■ Task to complete
The whole set of entries is to be restated word for word.
═══ Source records
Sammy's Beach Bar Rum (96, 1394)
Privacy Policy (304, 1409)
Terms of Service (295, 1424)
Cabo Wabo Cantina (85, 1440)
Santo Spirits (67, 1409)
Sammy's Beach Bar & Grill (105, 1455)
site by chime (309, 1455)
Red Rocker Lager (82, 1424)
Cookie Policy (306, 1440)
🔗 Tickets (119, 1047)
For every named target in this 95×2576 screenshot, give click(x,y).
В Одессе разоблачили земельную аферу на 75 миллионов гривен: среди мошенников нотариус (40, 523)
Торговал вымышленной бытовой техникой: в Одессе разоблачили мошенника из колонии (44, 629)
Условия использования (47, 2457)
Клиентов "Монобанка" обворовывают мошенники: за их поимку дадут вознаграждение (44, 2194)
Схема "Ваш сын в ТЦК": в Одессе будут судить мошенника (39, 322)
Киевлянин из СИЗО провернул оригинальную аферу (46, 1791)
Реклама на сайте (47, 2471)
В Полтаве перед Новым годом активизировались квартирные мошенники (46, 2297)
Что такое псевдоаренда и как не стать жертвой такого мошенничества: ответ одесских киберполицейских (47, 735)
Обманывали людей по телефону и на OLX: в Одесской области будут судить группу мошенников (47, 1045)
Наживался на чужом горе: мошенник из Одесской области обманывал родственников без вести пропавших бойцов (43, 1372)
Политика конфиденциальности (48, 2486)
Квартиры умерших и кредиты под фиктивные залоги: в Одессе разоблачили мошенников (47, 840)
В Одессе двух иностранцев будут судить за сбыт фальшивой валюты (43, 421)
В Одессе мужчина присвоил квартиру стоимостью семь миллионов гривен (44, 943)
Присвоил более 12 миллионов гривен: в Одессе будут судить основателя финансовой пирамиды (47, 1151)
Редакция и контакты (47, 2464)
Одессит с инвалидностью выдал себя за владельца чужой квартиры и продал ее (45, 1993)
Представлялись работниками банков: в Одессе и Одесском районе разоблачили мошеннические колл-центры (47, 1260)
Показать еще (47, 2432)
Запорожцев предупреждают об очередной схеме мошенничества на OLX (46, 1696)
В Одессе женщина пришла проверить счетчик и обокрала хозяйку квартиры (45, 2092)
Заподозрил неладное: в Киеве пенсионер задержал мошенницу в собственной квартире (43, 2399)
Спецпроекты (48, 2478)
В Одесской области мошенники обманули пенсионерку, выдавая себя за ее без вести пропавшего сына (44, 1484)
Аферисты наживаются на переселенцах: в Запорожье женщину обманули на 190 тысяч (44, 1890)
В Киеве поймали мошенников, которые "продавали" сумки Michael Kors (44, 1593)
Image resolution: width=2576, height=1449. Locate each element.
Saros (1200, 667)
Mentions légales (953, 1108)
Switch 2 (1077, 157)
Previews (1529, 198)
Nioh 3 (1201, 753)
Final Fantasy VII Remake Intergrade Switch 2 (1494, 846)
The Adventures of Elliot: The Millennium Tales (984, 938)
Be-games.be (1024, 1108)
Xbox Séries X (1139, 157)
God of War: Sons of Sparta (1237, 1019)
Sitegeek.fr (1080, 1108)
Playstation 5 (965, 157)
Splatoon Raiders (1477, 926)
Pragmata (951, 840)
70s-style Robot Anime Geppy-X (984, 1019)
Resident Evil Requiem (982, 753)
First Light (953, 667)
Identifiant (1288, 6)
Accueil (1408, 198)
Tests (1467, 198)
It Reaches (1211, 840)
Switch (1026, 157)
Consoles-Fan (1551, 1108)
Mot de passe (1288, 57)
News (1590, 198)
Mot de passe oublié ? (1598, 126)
══════
■ Response for this exercise
Sammy's Beach Bar Rum (96, 1394)
Privacy Policy (304, 1409)
Terms of Service (295, 1424)
Cabo Wabo Cantina (85, 1440)
Santo Spirits (67, 1409)
Sammy's Beach Bar & Grill (105, 1455)
site by chime (309, 1455)
Red Rocker Lager (82, 1424)
Cookie Policy (306, 1440)
🔗 Tickets (119, 1047)
For every named target in this 95×2576 screenshot, give click(x,y).
В Одессе разоблачили земельную аферу на 75 миллионов гривен: среди мошенников нотариус (40, 523)
Торговал вымышленной бытовой техникой: в Одессе разоблачили мошенника из колонии (44, 629)
Условия использования (47, 2457)
Клиентов "Монобанка" обворовывают мошенники: за их поимку дадут вознаграждение (44, 2194)
Схема "Ваш сын в ТЦК": в Одессе будут судить мошенника (39, 322)
Киевлянин из СИЗО провернул оригинальную аферу (46, 1791)
Реклама на сайте (47, 2471)
В Полтаве перед Новым годом активизировались квартирные мошенники (46, 2297)
Что такое псевдоаренда и как не стать жертвой такого мошенничества: ответ одесских киберполицейских (47, 735)
Обманывали людей по телефону и на OLX: в Одесской области будут судить группу мошенников (47, 1045)
Наживался на чужом горе: мошенник из Одесской области обманывал родственников без вести пропавших бойцов (43, 1372)
Политика конфиденциальности (48, 2486)
Квартиры умерших и кредиты под фиктивные залоги: в Одессе разоблачили мошенников (47, 840)
В Одессе двух иностранцев будут судить за сбыт фальшивой валюты (43, 421)
В Одессе мужчина присвоил квартиру стоимостью семь миллионов гривен (44, 943)
Присвоил более 12 миллионов гривен: в Одессе будут судить основателя финансовой пирамиды (47, 1151)
Редакция и контакты (47, 2464)
Одессит с инвалидностью выдал себя за владельца чужой квартиры и продал ее (45, 1993)
Представлялись работниками банков: в Одессе и Одесском районе разоблачили мошеннические колл-центры (47, 1260)
Показать еще (47, 2432)
Запорожцев предупреждают об очередной схеме мошенничества на OLX (46, 1696)
В Одессе женщина пришла проверить счетчик и обокрала хозяйку квартиры (45, 2092)
Заподозрил неладное: в Киеве пенсионер задержал мошенницу в собственной квартире (43, 2399)
Спецпроекты (48, 2478)
В Одесской области мошенники обманули пенсионерку, выдавая себя за ее без вести пропавшего сына (44, 1484)
Аферисты наживаются на переселенцах: в Запорожье женщину обманули на 190 тысяч (44, 1890)
В Киеве поймали мошенников, которые "продавали" сумки Michael Kors (44, 1593)
Image resolution: width=2576, height=1449. Locate each element.
Saros (1200, 667)
Mentions légales (953, 1108)
Switch 2 (1077, 157)
Previews (1529, 198)
Nioh 3 (1201, 753)
Final Fantasy VII Remake Intergrade Switch 2 (1494, 846)
The Adventures of Elliot: The Millennium Tales (984, 938)
Be-games.be (1024, 1108)
Xbox Séries X (1139, 157)
God of War: Sons of Sparta (1237, 1019)
Sitegeek.fr (1080, 1108)
Playstation 5 (965, 157)
Splatoon Raiders (1477, 926)
Pragmata (951, 840)
70s-style Robot Anime Geppy-X (984, 1019)
Resident Evil Requiem (982, 753)
First Light (953, 667)
Identifiant (1288, 6)
Accueil (1408, 198)
Tests (1467, 198)
It Reaches (1211, 840)
Switch (1026, 157)
Consoles-Fan (1551, 1108)
Mot de passe (1288, 57)
News (1590, 198)
Mot de passe oublié ? (1598, 126)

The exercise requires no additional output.